§ **WORK TO BE COMPLETED**
Continue the text on prostate cancer treatment from where it stops.

§ **TEXT PASSAGE**
Prostate cancer is typically a slow-growing cancer. According to the National Cancer Institute, 98.2 percent of affected men survived for at least five years between 2008 and 2014. If the cancer is detected before it has spread to other organs, the five-year “relative survival rate” – the survival of men with early prostate cancer compared to men who don’t have the disease – is 100 percent. In other words, those patients have no increased risk of dying during that five-year period. An estimated 164,690 new cases of prostate cancer were diagnosed in the United States in 2018.
The latest news on prostate cancer treatment comes from a study published in February 2019 showing that between 2010 and 2015 the number of men with small, slow-growing tumors who chose “watchful waiting” instead of treatment increased from 15 percent to 42 percent. Chances are this number has continued to increase since 2015. The new findings come from data on nearly 165,000 men in the U.S. diagnosed with early-stage prostate cancer confined to the gland.
While men who choose watchful waiting forego treatment, they are monitored via periodic blood tests, examinations and in some cases biopsies to determine whether the cancer is progressing. If it is, treatment may be recommended. If not, men are spared aggressive surgery or radiation, which can lead to impotence, incontinence or both. The new findings revealed that the percentage of men with low-risk prostate cancer opting for surgery fell from about 47 percent in 2010 to 31 percent in 2015 and that the percentage undergoing radiation therapy decreased from 38 percent in 2010 to less than 27 percent in 2015.

§ **RECORDS PROVIDED**
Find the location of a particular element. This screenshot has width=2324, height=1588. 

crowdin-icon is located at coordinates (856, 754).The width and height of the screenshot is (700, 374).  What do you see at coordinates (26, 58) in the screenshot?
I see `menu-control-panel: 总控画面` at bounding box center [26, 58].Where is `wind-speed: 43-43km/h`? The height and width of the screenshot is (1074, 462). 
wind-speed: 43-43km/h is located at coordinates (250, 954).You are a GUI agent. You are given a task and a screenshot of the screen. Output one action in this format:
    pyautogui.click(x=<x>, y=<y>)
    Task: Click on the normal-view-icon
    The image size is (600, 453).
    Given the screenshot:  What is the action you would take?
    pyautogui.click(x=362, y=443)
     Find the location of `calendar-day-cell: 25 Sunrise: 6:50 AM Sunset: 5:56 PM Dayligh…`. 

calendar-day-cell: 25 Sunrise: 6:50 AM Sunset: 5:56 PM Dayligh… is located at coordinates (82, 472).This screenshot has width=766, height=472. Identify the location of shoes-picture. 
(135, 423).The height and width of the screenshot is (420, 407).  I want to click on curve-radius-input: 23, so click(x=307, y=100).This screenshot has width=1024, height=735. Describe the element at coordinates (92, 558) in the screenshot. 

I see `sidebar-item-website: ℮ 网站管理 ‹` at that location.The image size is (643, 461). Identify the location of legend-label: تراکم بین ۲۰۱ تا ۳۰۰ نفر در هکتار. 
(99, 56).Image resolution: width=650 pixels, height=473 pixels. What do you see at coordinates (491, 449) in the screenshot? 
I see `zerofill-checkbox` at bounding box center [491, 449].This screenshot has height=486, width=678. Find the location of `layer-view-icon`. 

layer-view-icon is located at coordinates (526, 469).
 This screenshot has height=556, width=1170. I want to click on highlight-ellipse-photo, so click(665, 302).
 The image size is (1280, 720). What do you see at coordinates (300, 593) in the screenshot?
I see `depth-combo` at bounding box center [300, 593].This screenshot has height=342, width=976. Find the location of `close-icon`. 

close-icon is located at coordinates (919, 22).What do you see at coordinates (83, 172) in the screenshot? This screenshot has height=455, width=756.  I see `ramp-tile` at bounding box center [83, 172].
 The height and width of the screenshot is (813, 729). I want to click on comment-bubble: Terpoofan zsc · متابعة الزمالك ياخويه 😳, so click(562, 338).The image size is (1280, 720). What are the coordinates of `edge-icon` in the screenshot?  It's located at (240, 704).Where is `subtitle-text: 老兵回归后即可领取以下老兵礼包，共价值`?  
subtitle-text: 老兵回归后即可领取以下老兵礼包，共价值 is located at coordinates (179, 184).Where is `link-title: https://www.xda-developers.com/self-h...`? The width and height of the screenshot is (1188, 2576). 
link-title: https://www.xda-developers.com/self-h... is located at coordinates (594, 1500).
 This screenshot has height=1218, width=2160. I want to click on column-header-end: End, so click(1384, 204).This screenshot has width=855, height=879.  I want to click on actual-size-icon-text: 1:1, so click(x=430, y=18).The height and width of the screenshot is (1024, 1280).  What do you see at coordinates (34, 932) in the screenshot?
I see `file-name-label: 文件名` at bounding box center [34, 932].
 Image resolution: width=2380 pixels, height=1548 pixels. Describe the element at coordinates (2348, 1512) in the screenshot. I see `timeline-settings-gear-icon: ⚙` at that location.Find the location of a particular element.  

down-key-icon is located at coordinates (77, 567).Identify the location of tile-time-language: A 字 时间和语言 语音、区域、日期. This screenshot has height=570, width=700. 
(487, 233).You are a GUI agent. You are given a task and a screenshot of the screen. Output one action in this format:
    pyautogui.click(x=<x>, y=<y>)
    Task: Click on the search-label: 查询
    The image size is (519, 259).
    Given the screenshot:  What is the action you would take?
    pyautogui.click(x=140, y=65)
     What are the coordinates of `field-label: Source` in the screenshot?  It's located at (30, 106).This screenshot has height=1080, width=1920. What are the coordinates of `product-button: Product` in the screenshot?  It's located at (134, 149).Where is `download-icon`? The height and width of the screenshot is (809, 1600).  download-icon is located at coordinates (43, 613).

§ **REPLY**
A study reported in 2018 showed that in the Veterans Affairs health system an even greater percentage of men opted for watchful waiting. Among those under 65 who were diagnosed with low-risk prostate cancer, those who chose active surveillance instead of treatment increased from 27 percent in 2005 to 72 percent in 2015. In men age 65 and older the percentage choosing watchful waiting jumped from 35 percent in 2005 to 79 percent in 2015.
Even earlier, results of a 15-year study published in the New England Journal of Medicine in July 2012 showed that prostate cancer survival rates were the same whether men with early-stage disease were randomly assigned to surgery or to a watchful waiting group. Over the 15 years, 52 men (about seven percent of the 731 who participated) died of their cancer, but the researchers reported that there was no statistical difference between the two groups. (Some of the men in the study died from other causes, but here, too there was no statistical difference between the two groups.) The men who had surgery had no survival advantage over those in the watchful waiting group.
No doubt your brother-in-law familiarized himself with the pros and cons before making his decision. The odds appear to be on his side.
Andrew Weil, M.D.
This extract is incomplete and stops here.